Basically, it would have outlawed most birth control and, of course, abortions.
The issue as I see it is the tension between the rights of a host and a guest. Should an unexpected guest be permitted to stay as long as they feel necessary, no matter how the host feels? What if the guest makes unreasonable demands, such as requiring up to half of your assets and most of your attention while living there? Note that the laws are set up to require you to support the guest for an additional 24 times as long as she stayed after she decides to move out.
But the inspiration behind this ballot initiative really was the need to make sure that Republicans get out to vote. It is a pity that the Democrats cannot figure out how to seed a ballot with an issue that will fire up their base in this manner.
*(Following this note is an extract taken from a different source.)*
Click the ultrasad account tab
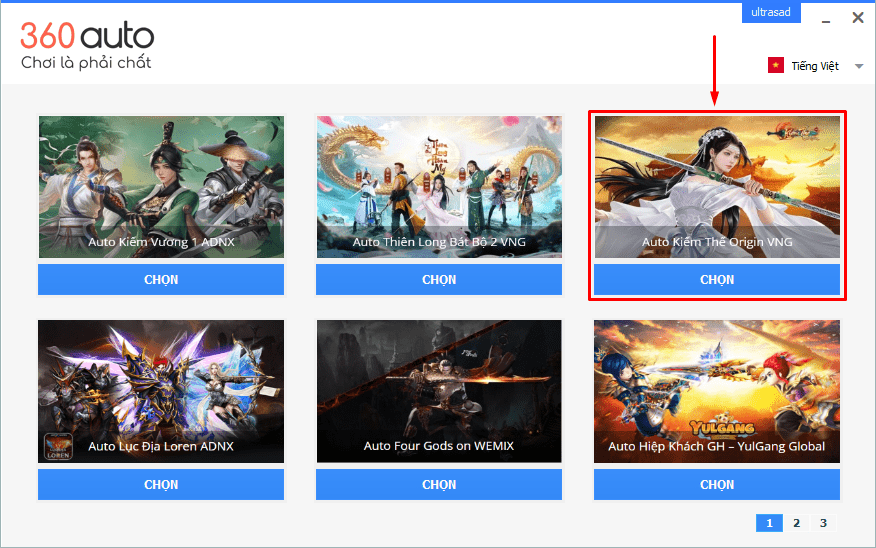This screenshot has height=548, width=876. 771,12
Maybe an ERA initiative would do; that hasn’t come up for a few decades.
Interesting here that you would choose to frame the argument with the term “guest” and “host.” For the sake of argument, I will tell you why this comparison makes very little logical sense.
(It is also intriguing that you would first call the fetus/blastocyt a group of dividing cells, and then equate it to a person with the term “guest.”)
First of all, a “grouping of dividing cells” living inside of a pregnant woman is not an “unexpected guest.” Adult human beings understand that heterosexual intercourse without the use of a contraceptive will result in a grouping of dividing cells that develops into a blastocyt into a fetus into a baby into a person. Causality is a fascinating understanding of the human mind. So this scenario does not apply. The “guest” is not some foreign, unrelated person or entity. This cluster of cells was very much invited (in most circumstances…in instances where this is not the case, well, that is a different discussion).
You go on to say that the law requires you to support the guest up to 24 times the amount the guest had while “living” inside you. Here, of course, you are talking about child protection and custody laws. Right?
Are you suggesting that a mother should therefore be legally permitted to not only kick out, but murder, a child who has taken residence in her home “without her permission?”
Because, essentially, a child that is born takes up a great deal more time and energy from the mother than before it was born. Even though it is not physically attached to the mother and not living inside her, it is still very much emotionally, psychologially, and sociologically attached as well as dependent on the mother and still living inside her property…
Are you implying that these laws also be stricken and women be allowed the option to – essentially – abort a living baby? That is what is sounds like to me…Thus, I believe that THAT particular argument is fundamentally flawed.